A identidade da Mona Lisa também é alvo de diversas teorias. A modelo retratada é Lisa Gherardini, uma mulher que vivia em Florença, casada com o comerciante Francesco del Giocondo, que teria encomendado a pintura para presentear sua esposa. Contudo, algumas teorias acrescentam detalhes nessa história.
A mais instigante talvez seja a teoria de que, além de retratar Lisa Gherardini, ao longo dos anos em que trabalhou na pintura, Leonardo pintou a fisionomia de Salai, seu assistente e amante, sobre o retrato original. Gian Giacomo Caprotti, nome real de Salai, posou para Leonardo em muitas ocasiões, incluindo para a realização da obra São João Batista – essa que é comparada à Mona Lisa.
Seguindo essa linha, a Mona Lisa não seria o retrato de uma pessoa só, mas uma fusão. Isso talvez explicaria o motivo da obra nunca ter sido entregue ao Giocondo.

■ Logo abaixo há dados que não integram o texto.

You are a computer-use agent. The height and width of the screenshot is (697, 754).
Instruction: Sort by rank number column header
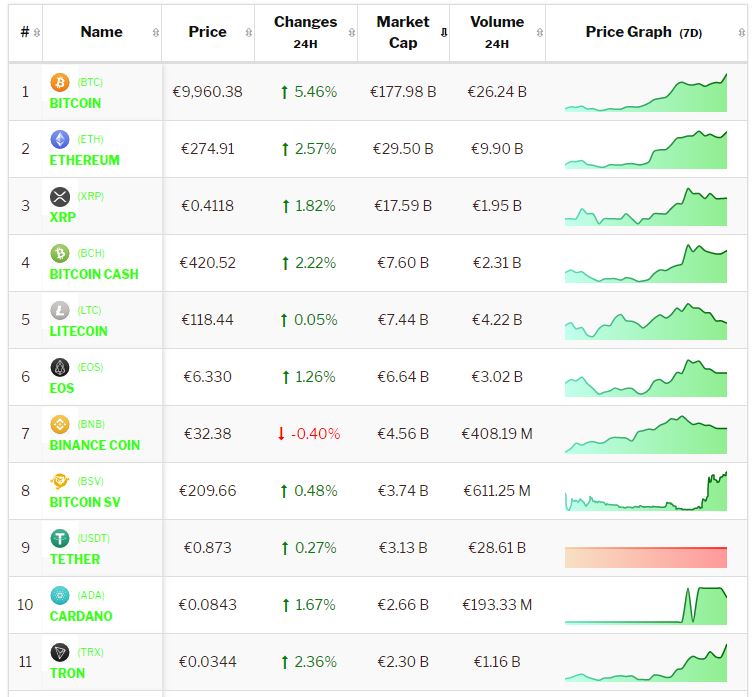(25, 32)
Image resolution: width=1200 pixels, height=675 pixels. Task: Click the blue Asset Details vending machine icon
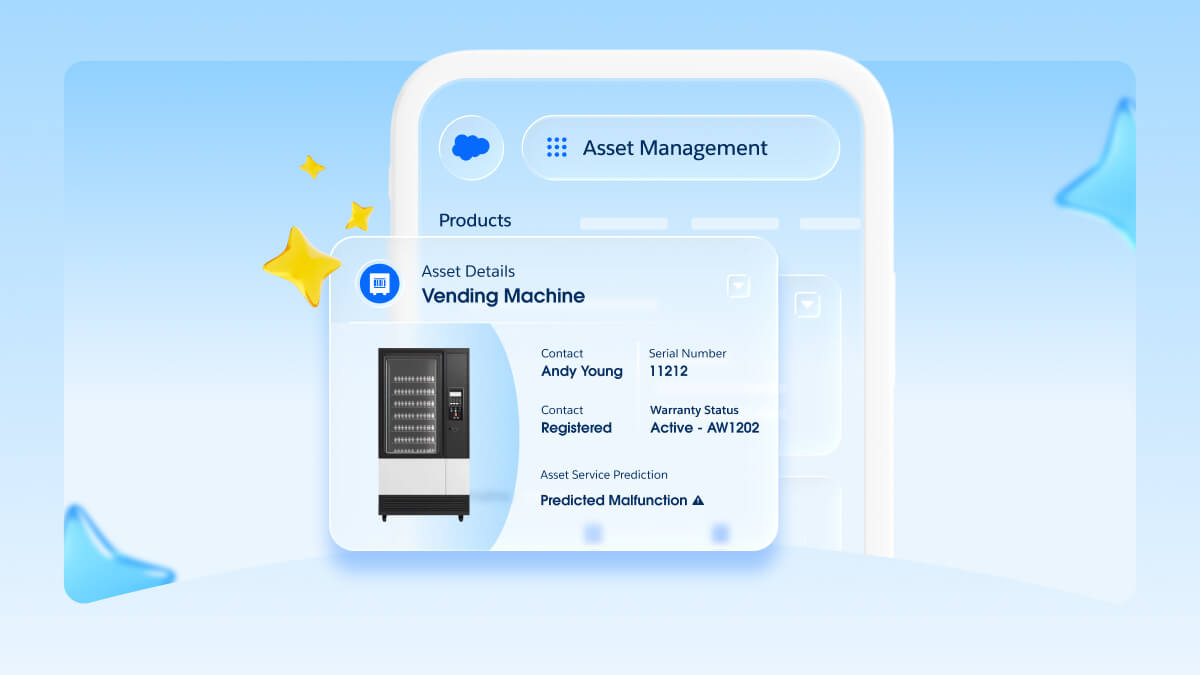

Um fator determinante para a Mona Lisa se tornar tão famosa foi o seu roubo ocorrido no Museu do Louvre em 21 de agosto de 1911. A obra desapareceu durante um dia de manutenção do museu, e o responsável foi o italiano Vincenzo Peruggia, que trabalhava como pintor na época. Dois anos depois a obra foi encontrada na Itália, e Peruggia afirmou que sua intenção era devolver a obra para seu país de origem.
Séculos após a morte de Leonardo da Vinci ainda é possível que novas obras realizadas pelo pintor sejam descobertas. Uma das últimas atribuídas ao artista foi Salvator Mundi, uma representação de Jesus Cristo redescoberta no início do século XXI. A obra já havia pertencido a diferentes reis ingleses no século XVII, mas ao longo do tempo, após esquecimento, foi sendo repassada por leilões como uma cópia de uma obra de Leonardo.
Com a legitimação da autoria de Leonardo, a obra atingiu preço recorde e foi vendida por US$ 450 milhões para um príncipe herdeiro da Arábia Saudita em 2017 em um leilão da Christie’s.
Em 2019, nas comemorações de 500 anos da morte – e do legado – do grande mestre renascentista, o MIS Experience foi inaugurado com a exposição Leonardo da Vinci: 500 anos de um gênio. Partindo dos códices, a exposição trouxe ao espaço expositivo um grande conjunto de reproduções físicas dos projetos desenhados por Leonardo da Vinci, mesmo aqueles que nunca foram de fato construídos pelo artista. Os objetos eram acompanhados dos esboços, demonstrando o aspecto experimental de projetos muitas vezes permeados de toques fantasiosos. Além dos objetos, a exposição trouxe ao museu um formato recentemente explorado em vários lugares do mundo: as exposições imersivas.
Essas exposições que reinventam o modo de se olhar para um artista tão icônico, assim como a constante valorização da obra de Leonardo, comprovam sua relevância inabalável. Leonardo da Vinci afirmava que tinha medo de ser esquecido e, agora, cinco séculos após sua morte, testemunhamos o impacto de seu pensamento e caráter experimental na arte, que deixaram marcas incontornáveis.
Diogo Barros é curador, arte educador e crítico, formado em História da Arte, Crítica e Curadoria pela PUC SP.